Когда она ехала в этот город, она торжественно зареклась с ним не встречаться. Она говорила себе об этом на вокзале, в гостинице, в маникюрном салоне, в книжном магазине и на каждой из центральных улиц. Она шла и хвалила себя. "Я подросла. Мне больших трудов стоило мое чертово душевное равновесие. Я не хочу проблем, и у меня не будет проблем. Он не напишет мне, потому что не знает, что я здесь; а если узнает и напишет, я что-нибудь придумаю. Это не очень сложно, была даже такая социальная реклама. Протягивали рюмку, и решительная рука ее останавливала. У меня нет зависимости. Я свободна".
- У тебя перепуганный вид, детка.
- Не льсти себе.
За "детку" убивать надо, конечно.
- Ну нет, мало ли, из-за чего он может быть у тебя перепуганный.

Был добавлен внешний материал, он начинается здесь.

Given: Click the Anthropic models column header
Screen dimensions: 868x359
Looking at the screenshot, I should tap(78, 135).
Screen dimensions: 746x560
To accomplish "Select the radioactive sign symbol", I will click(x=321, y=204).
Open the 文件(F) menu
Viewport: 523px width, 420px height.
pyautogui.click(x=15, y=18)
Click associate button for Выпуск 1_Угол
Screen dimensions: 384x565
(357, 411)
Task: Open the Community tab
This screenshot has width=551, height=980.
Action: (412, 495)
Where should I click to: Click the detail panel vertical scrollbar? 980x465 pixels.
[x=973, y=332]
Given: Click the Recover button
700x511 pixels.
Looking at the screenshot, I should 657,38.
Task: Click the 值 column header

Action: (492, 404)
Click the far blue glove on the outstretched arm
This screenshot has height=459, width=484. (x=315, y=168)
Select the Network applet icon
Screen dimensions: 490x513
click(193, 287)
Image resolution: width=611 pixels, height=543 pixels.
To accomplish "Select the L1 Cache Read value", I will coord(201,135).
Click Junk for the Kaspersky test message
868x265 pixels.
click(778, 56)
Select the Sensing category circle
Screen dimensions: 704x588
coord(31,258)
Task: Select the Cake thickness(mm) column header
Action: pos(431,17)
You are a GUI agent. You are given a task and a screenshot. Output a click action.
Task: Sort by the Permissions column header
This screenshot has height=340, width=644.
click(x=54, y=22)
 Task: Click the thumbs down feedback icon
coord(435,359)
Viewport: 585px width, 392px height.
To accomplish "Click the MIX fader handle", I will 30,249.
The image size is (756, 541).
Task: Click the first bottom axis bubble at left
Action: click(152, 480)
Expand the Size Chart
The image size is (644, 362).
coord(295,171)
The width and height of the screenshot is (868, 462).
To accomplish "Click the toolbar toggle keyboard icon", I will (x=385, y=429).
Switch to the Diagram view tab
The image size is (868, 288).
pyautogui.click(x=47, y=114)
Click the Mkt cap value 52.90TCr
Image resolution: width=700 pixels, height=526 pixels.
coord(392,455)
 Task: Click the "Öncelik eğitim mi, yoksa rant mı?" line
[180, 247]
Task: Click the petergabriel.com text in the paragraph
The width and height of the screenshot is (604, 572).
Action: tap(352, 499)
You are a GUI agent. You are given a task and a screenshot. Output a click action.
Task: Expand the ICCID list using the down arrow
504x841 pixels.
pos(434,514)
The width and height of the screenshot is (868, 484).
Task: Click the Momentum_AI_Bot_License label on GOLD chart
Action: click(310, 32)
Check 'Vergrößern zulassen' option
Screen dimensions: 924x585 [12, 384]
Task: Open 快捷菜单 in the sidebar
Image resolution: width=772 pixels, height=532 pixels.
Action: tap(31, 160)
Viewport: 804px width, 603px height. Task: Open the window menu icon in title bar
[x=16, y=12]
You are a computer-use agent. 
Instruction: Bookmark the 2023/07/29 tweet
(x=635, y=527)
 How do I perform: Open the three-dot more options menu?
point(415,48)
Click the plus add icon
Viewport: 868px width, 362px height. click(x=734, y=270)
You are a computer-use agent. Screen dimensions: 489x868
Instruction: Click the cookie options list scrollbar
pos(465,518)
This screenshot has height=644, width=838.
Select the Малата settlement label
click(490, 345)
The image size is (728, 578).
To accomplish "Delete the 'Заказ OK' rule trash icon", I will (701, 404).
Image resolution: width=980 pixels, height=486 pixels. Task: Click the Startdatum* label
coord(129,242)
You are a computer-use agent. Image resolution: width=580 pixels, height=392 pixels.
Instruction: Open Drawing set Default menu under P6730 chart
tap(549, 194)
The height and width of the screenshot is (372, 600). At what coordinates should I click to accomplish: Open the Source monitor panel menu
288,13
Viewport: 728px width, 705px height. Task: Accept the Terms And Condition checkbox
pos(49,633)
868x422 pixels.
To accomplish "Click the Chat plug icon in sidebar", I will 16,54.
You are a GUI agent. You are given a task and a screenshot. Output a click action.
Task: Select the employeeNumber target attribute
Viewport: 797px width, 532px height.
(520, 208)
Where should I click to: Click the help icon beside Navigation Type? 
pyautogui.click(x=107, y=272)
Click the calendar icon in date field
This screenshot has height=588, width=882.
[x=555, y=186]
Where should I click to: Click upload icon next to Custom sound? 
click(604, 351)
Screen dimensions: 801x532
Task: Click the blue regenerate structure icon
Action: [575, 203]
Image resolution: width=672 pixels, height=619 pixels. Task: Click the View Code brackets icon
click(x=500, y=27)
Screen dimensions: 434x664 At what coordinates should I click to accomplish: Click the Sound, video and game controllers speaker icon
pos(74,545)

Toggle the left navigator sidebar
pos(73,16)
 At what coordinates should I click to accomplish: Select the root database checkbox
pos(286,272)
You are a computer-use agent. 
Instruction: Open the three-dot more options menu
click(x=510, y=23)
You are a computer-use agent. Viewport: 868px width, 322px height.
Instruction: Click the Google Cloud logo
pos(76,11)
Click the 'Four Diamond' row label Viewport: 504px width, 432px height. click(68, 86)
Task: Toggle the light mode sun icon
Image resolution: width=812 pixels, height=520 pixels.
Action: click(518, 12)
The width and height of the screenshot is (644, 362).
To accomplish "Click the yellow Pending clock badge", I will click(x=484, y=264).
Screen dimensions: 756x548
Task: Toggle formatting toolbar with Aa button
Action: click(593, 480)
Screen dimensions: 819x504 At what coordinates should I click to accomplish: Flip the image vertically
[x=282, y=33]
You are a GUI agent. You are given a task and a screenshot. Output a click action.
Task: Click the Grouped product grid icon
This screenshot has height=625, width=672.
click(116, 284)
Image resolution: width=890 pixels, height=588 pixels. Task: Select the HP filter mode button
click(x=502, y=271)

И губы синие тоже мало ли, отчего. Может, ты шла сюда решительная, а пришла и вдруг поняла, что все еще любишь меня. Я ж не знаю. Всякое может быть. Тут ничего от меня не зависит, детка.
Ах ты свинья.
- Ну почти. Пришла, обнаружила спесивого дурака на месте своего мальчика, и теперь испытываю ужас.
- Леденящий.
- Ну.
И они смеются.
И дальше они в основном смеются - "я тут купил недавно Альфа Ромео, хотел показать тебе ее, но неожиданно пропил" - "я своих проиграла - мужа-нефтяника и дачу в Барвихе" - "в покер?" - "в ладушки", - "а дети?" - "дети пытаются проиграть меня"; он ей показывает свою кошку в телефоне, ту самую кошку, которой они когда-то вместе колтуны выстригали, он держал, а она вычесывала и стригла, - показывает маму, лучшего друга Дарта, она радуется, что он не пропил и его тоже, он парирует, что пытался неоднократно, но Дарт - это как божий дар, захочешь, а не пропьешь.
- Я соскучился, - говорит он, как всегда, неожиданно, и она едва не забывает выдохнуть.
И тут ей хочется рассказать правду, всю эту чертову тонну правды, которую она везла сюда в купе, зачем-то, зная, что она все равно никому не пригодится; о том, как она разговаривает с ним мысленно каждый раз, когда зависает над винной картой в ресторане, над кронштейном в магазине одежды; о том, как она целыми вечерами придумывает шутки, чтобы уделать его при случае, зная, что случая не представится; о том, что когда у нее спрашивают какие-нибудь родственники друзей, на свадьбах или больших семейных праздниках - а вы замужем? - она кивает и улыбается, - а кто он? - он драматург, - всегда имея в виду его, конечно; о том, какой был у него чудесный голос в двадцать семь лет, даже когда он пел пьяный у нее под окнами, фальшивя и сбиваясь на хохот; о том, как бессмысленно все это, как глупо, как невосстановимо, можно сейчас поймать такси и поехать к нему, и там еще выпить и еще пошутить о том, что вот, это моя книжка тут у тебя стоит до сих пор, знаешь, сколько ты задолжал, я тебе читательский аннулирую, оо, как же так, не трогай мой читательский, это все, что мне осталось на старости лет - и даже заняться любовью, умирая от неловкости и смущения, он разжился брюшком, она тоже отнюдь не делается с годами прекрасней, и что-то почувствовать даже, вот, память тела, мы здорово подходили друг другу, не правда ли - и уехать наутро, всем подряд сладким пытаясь зажевать горький привкус нелепости и разочарования, - но не надо, не стоит.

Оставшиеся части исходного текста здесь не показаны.